▸ **Task directions**: Below are some records. Return exactly their lines from the one containing "The height and width of the screenshot is (800, 505)." through the one containing "Click the red paintbrush redraw icon", and drop the pictures.

▸ **Records for the exercise**:
__________________________________________________
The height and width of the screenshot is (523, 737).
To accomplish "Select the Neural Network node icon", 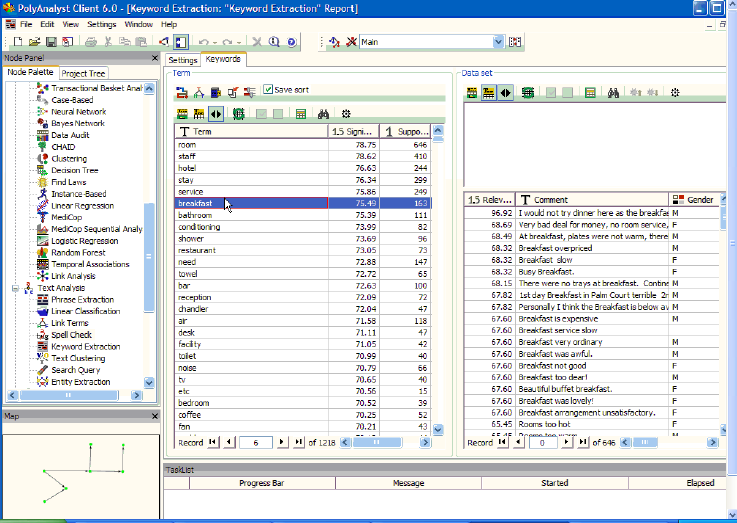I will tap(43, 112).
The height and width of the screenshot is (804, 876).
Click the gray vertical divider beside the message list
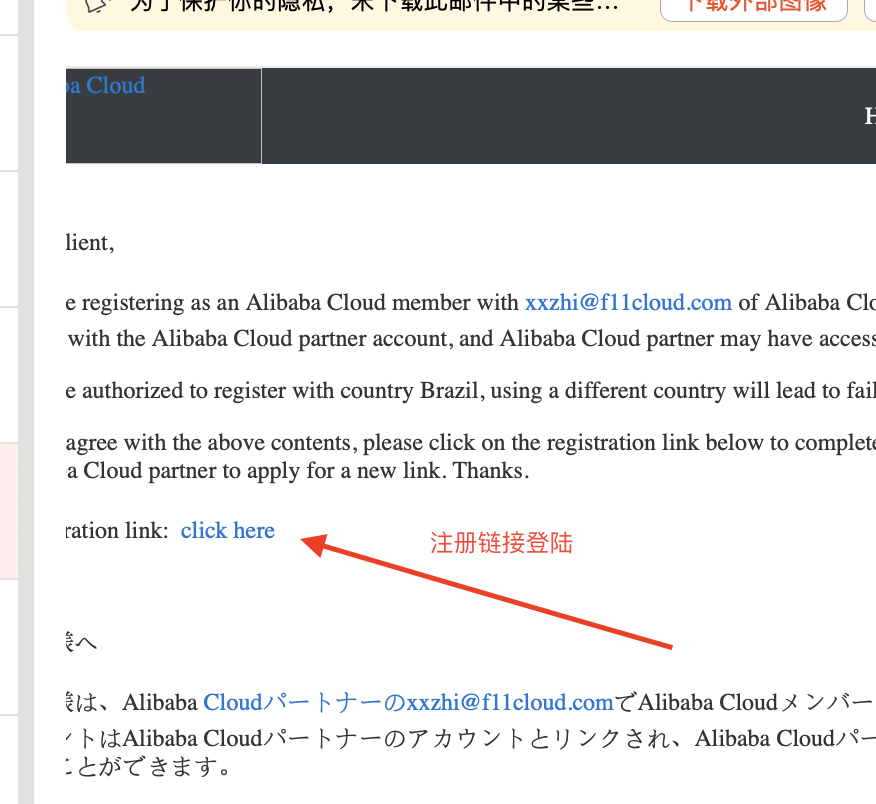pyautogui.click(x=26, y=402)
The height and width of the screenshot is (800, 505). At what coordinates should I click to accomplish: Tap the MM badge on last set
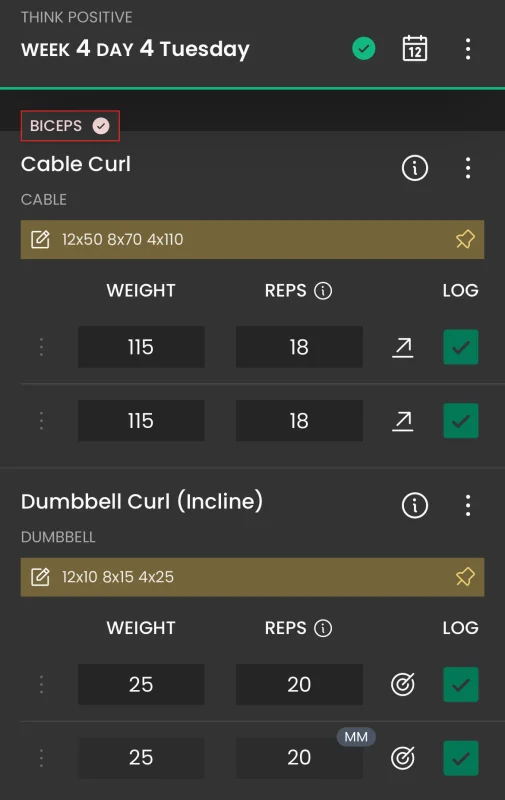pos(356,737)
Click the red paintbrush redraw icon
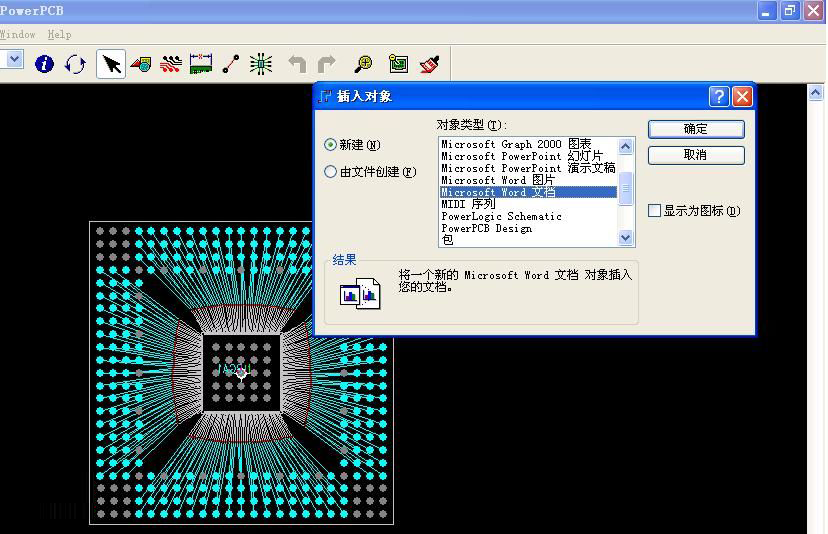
__________________________________________________
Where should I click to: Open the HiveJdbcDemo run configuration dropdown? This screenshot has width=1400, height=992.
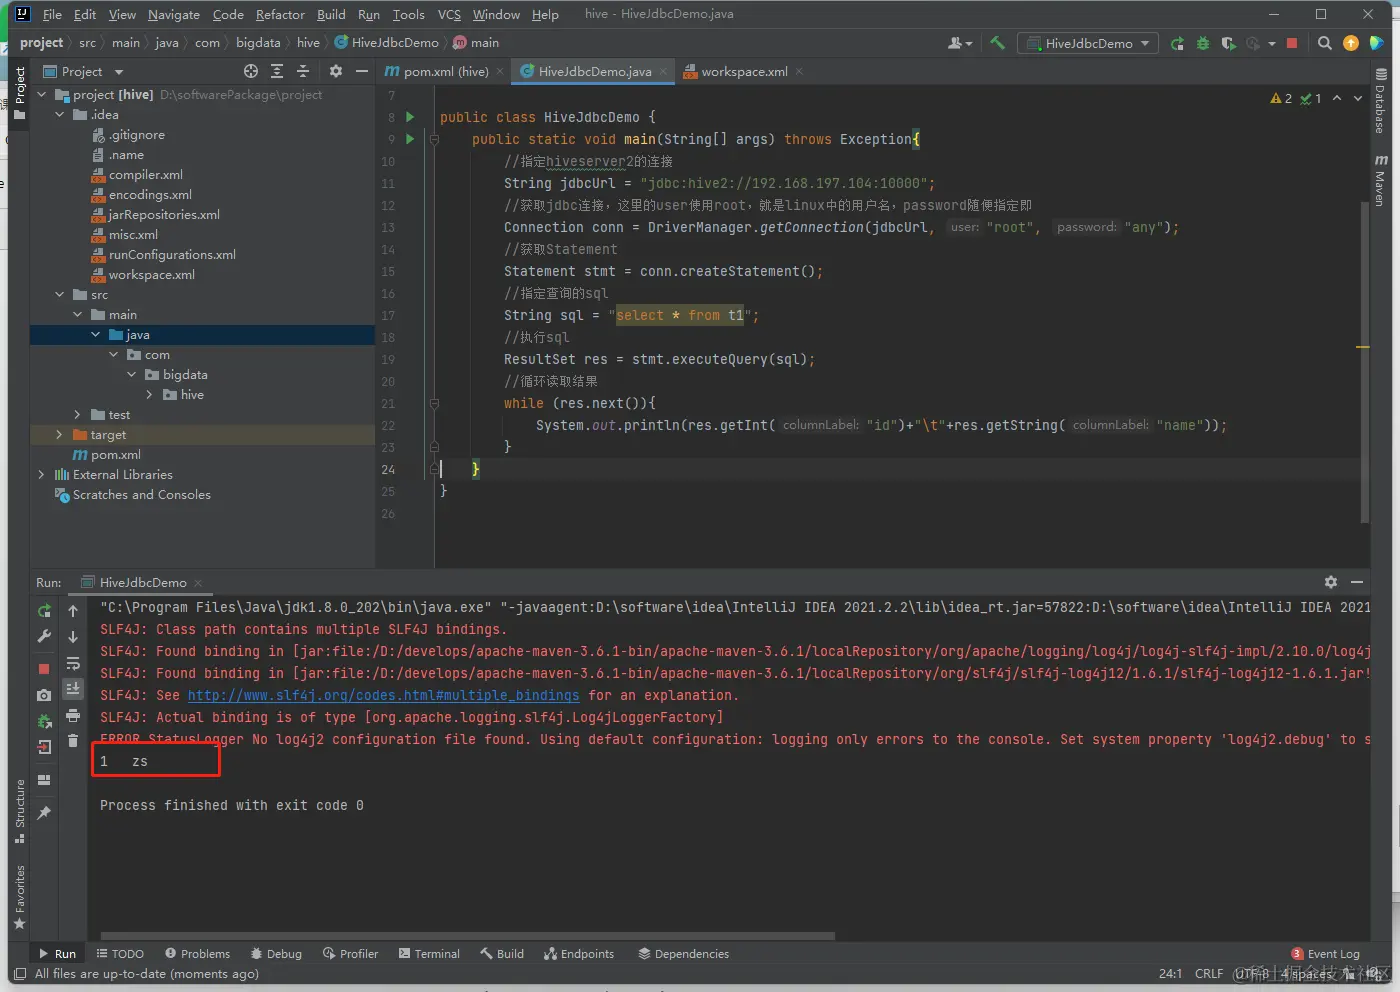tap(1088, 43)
__________________________________________________
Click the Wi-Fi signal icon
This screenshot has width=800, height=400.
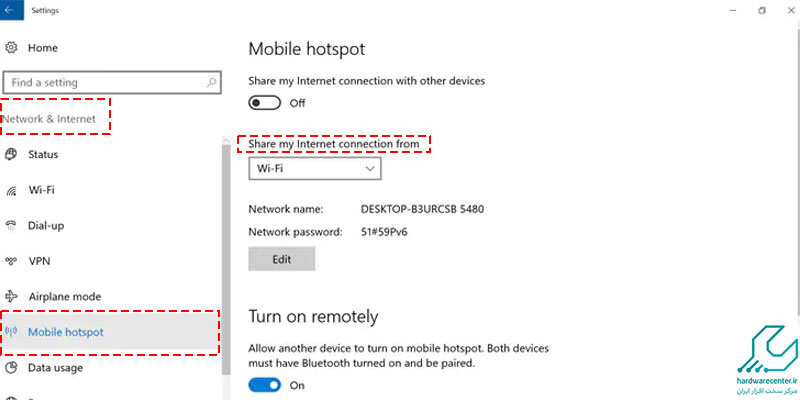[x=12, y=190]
__________________________________________________
▸ **Output of the exercise**:
The height and width of the screenshot is (800, 505). At what coordinates should I click to accomplish: Tap the MM badge on last set
pos(356,737)
Click the red paintbrush redraw icon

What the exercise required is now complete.